Differential Experiences of Black and White Citizens with Police Agencies: A Brief History
Organized police forces as we know them have been around for about 150 years. Prior to that time, cities were patrolled by a few men who roamed the streets in the evening hours, calling out the time or weather conditions. In 1838 Boston became the first to employ men to patrol during daylight hours. Six years later New York City combined day and night watchmen into a single organized force. Over a thirty-year period after 1845, nearly every major city in the United States developed an organized police department (Platt et al., 1982).
The sharp increase in the demand for organized social control in the mid-1800s may be attributed to several factors: increased population density, growing ethnic diversity, the development of industrial capitalism, and the emergence of a hierarchical class structure. Several social theorists contend that a primary purpose of the police was, and continues to be, to protect the property, wealth, and position of the higher classes (Platt et al., 1982; Feagin and Hahn, 1973; Fielding, 1991). Historically, police relations with poor racial and ethnic groups often have been marked by aggressive domination and violence. Many times in their efforts to control the "dangerous classes," as defined by powerful white leaders and groups, the police relied on brute force. For instance, in the Draft Riot of New York City in 1863, the local police were estimated to have killed more than a thousand people, many of whom were poor and working class Irish immigrants (Platt et al., 1982).

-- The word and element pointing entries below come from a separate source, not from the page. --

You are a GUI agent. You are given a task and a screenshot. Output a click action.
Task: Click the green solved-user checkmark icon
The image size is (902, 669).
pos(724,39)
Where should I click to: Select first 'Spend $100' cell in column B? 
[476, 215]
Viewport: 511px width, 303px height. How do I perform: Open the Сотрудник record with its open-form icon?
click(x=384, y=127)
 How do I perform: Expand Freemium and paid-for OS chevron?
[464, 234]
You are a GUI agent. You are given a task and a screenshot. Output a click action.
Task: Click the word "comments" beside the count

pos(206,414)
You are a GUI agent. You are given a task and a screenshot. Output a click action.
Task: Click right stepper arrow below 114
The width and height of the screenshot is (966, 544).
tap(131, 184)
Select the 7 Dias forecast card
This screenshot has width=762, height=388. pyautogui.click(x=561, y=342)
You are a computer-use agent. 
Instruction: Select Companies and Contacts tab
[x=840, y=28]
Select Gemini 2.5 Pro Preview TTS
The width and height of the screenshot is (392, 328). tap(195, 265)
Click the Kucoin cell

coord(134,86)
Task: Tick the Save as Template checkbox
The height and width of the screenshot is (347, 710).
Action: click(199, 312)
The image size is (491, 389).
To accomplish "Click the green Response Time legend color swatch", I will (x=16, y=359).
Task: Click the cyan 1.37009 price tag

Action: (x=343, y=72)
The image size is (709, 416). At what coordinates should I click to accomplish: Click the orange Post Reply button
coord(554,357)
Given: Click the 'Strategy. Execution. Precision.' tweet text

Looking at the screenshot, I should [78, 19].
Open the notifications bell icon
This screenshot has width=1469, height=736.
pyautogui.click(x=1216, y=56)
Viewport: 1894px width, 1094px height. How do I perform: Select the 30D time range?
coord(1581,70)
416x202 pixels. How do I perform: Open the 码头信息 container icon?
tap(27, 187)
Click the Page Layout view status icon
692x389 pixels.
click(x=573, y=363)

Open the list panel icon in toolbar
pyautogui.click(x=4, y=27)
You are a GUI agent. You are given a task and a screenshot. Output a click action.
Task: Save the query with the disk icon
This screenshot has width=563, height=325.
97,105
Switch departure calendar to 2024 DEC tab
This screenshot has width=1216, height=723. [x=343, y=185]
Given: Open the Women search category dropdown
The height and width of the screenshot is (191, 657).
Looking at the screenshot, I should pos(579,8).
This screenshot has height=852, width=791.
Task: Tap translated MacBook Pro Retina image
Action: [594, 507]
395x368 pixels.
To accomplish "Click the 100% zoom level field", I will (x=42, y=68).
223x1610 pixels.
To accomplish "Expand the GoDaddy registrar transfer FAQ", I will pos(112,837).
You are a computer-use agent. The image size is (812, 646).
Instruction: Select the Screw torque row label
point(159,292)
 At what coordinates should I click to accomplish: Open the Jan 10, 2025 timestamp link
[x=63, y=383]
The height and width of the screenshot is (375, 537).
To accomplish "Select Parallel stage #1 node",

In the South, the emergence of an organized police force was somewhat different. The history of the southern watchmen dates back to the year 1690 with the legislation of the slave codes. In order for the slave population to be adequately subordinated and controlled, all white males were given the right to stop, question, and apprehend any black person. These methods of control reflected and perpetuated the negative, often criminalized, portrayal of the black man in the white mind (Owens, 1977).
Police violence against African Americans continued throughout the history of the United States. From 1920 through 1932 white police officers killed 54 percent of the 749 blacks killed by white persons in the South and 68 percent of those killed outside of the southern region (Myrdal, 1944). Further, in an analysis of 76 race riots between 1913-1963, the immediate precipitating event in 20 percent of the uprisings was the killing of or interference with black men by white police officers. This percentage dramatically increased in the years 1964-1967, when seven of the fourteen major riots that occurred over the three-year period could be directly traced to the misconduct of white policemen against black citizens. In addition, most of the smaller riots were triggered by the larger riots and were thus indirectly linked to police-citizen encounters (Feagin and Hahn, 1973).
According to a number of analysts (see Fielding, 1991), the modern police forces, as major control agents of the state, are not only concerned with crime and its prevention but also with the surveillance and coercion of subordinate racial groups in society. Groups of individuals who are viewed as a threat to the dominant white society must be adequately controlled. There is much close patrolling of black and other minority communities. From the 1960s to the 1990s the common practice of preventive police patrolling in ghetto areas, with its "stop and frisk" and "arrest on suspicion" tactics, has led to unfavorable police contacts for black and Latino males. Harassment of this type in turn intensifies negative attitudes toward the police. In minority communities there is often a strong mistrust and even hatred of the police officers, who are frequently viewed as serving the interests of the dominant white group. The relationship between black and other minority citizens with white police officers has been, and continues to be, different from the relationship these officers typically have with white citizens (Alpert, 1989; Bogomolny, 1976; Feagin, 1991; Walker, 1992).